А вот раньше часто ездил. Среди виденных красот дальних, чужих вдруг открылось, что искал я совсем не там. Оказалось вдруг – пятьсот километров всего разделяют меня и те места, где даже утлый челн не нужен – подъедешь на машине прямо к берегу морскому, остановишься, и в глаза сразу дорожка солнечная, ночная по ласковой глади воды, в ноздри – воздух свежий, пряный и густой, в душу – восторг тихий, незапятнанный. Называется это все Белым морем, и грош бездушному цена.
Последний раз в конце зимы это было. Еще когда к Чупе подъезжал, уже знал, как вначале все сложится. С кем бы ни ехал, разговор один:
– Давай только в бар местный не пойдем.
– Почему? – удивляется попутчик.
– Потому что зайдем на полчаса, бар в Чупе утлый и смешной, почти столовка деревенская. А там заполнят все помещение чупинские девчонки – и глаз будет не отвести, будешь удивляться и радоваться, что в богом забытом месте такие красавицы. И не заметишь, как невольно, неожиданно возникнет в тебе отчаянная надежда на счастье, и будешь сидеть всю ночь напролет, танцевать будешь, уговаривать, и под утро разбегутся поморочки, обморочно ножками топоча, и будет муторно и тошно, и ехать еще бог весть куда с самого утра, десятки километров по морю или по снежным волнам – все одно качка, и еле выживешь первый день на севере. Давай хоть на этот раз в бар не пойдем.
У меня в Чупе знакомый – Юра. У Юры фирма – «Кереть тур» называется. Я его так и зову – Юра из «Кереть тура». Он весь маленький, улыбчивый, как медвежонок, но важным казаться пытается, значительным. Все себе передряги устраивает. «Осенью на яхте шел, – рассказывает, – сеть на винт намотал, пришлось у Шарапова мыса на берег выбрасываться.
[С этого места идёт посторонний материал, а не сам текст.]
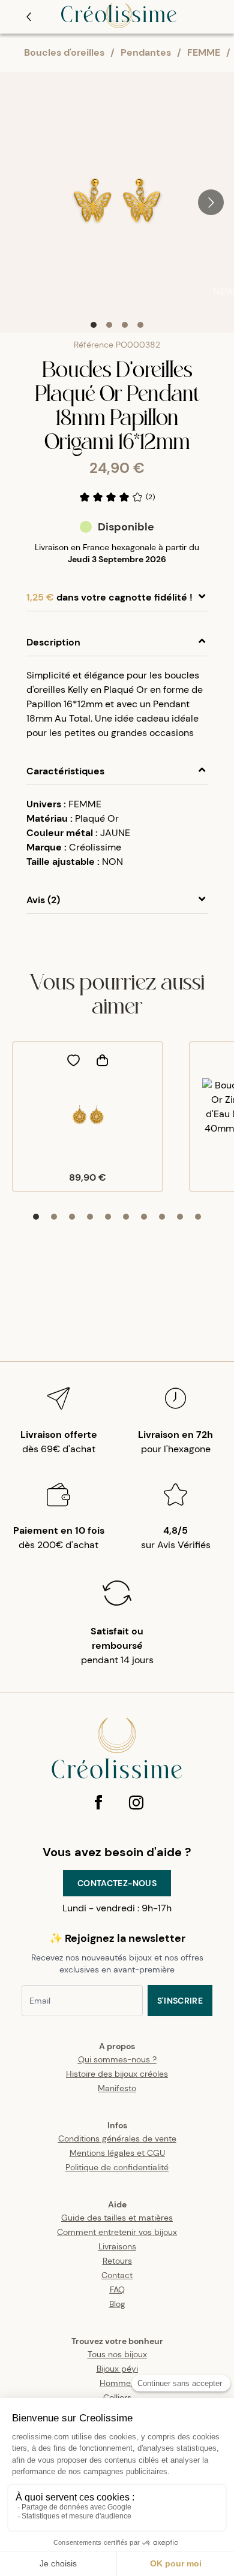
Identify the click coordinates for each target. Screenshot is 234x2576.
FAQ (117, 2289)
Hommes (117, 2383)
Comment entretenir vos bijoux (117, 2232)
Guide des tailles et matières (117, 2217)
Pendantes (146, 52)
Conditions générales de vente (117, 2138)
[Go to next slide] (211, 202)
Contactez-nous (117, 1883)
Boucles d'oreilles (64, 52)
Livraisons (117, 2246)
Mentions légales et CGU (117, 2152)
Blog (117, 2304)
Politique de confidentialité (117, 2167)
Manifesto (117, 2088)
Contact (117, 2275)
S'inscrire (180, 2000)
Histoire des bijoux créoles (117, 2073)
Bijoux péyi (117, 2368)
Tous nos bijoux (117, 2354)
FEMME (203, 52)
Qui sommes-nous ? (117, 2059)
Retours (117, 2260)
Хорошо на песок выскочить умудрился». И все ахают, восхищаются Юрой, пока не проговорится напарник его, что вина много в тот день выпили, вот и посадил посудину на мель бывалый моряк, правда, да, удачно посадил, не отымешь.
В этот раз меня опять Юра встречал. Поздоровались, обнялись:
– Ну что, в бар зайдем наш?
– Да нет, знаешь, не стоит, дорога длинная завтра. Да и сейчас путь был неблизкий. Устал. Не хочу. Разве что на полчаса…
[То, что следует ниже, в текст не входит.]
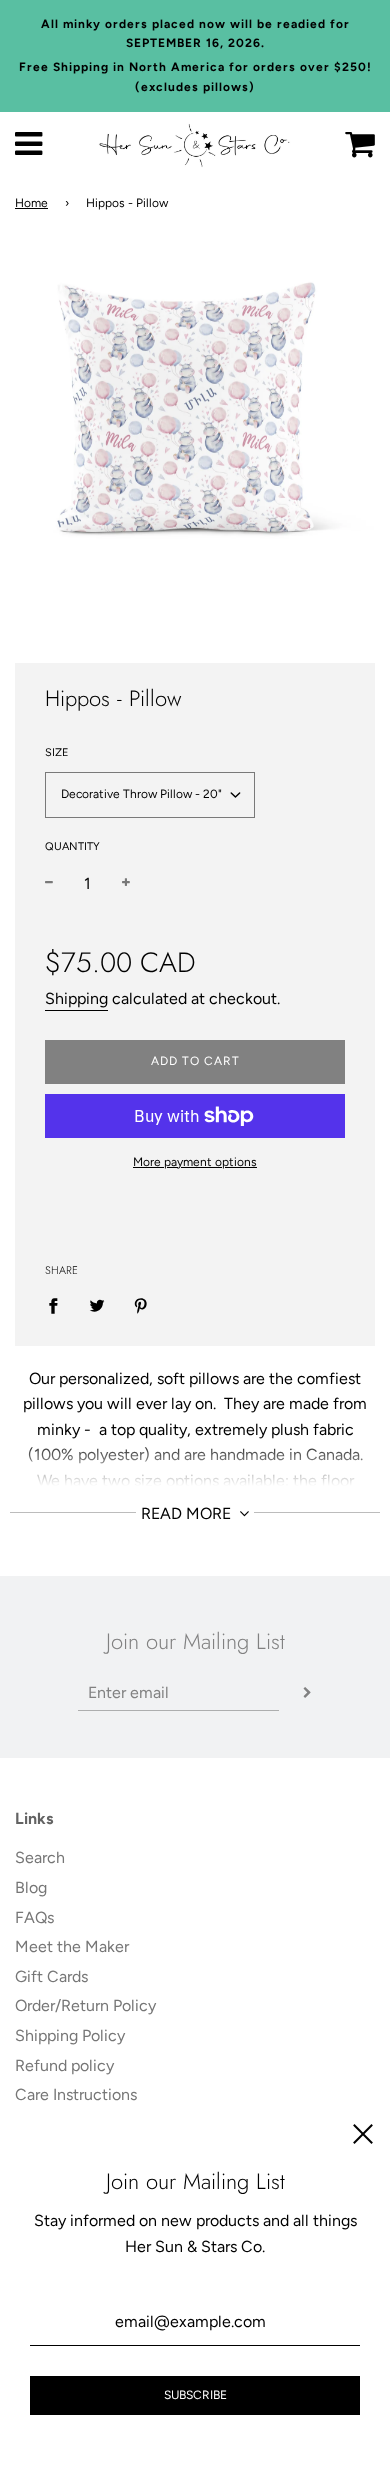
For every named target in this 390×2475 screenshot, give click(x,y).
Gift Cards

…Так за счастьем своим, братие, не заметил я вовремя неладного. В нашей стороне изначально так – нельзя никогда взгляд свой рассеивать, сторожко нужно к миру присматриваться. А забудешься чуть, размякнешь душой – тут же обнакажет тебя, что волком выть будешь, а поздно уже – проехали. Только когда стал я замечать нехорошее, уже давно все случилось. И знали все вкруг меня об этом, да молчали, за спиной злые языки свои теша. А я как младенец был невменяемый. Потому что любил очень Варвару свою. Ведь как учат умные: любишь – не доверяй все равно, ибо враги люди, и нет промеж ними любви истинной. А мы же гордимся: «Есть», – кричим, и душу за милых своих продаем. Стал я замечать, что Варвара не в себе вроде временами становится. Норов ее как вода в реке менялся: светит солнце – светла вода, чуть тучка наплывет – чернее черного становится. И глаза прятать стала от меня, не испуганно, а с думой затаенной. Я и так ее спрашивал, и эдак – молчит, а и ответит что – сама далеко-далеко от меня. Так и гнал я от себя дурные мысли, гнал и верил ей, как себе, как матери, как Богу.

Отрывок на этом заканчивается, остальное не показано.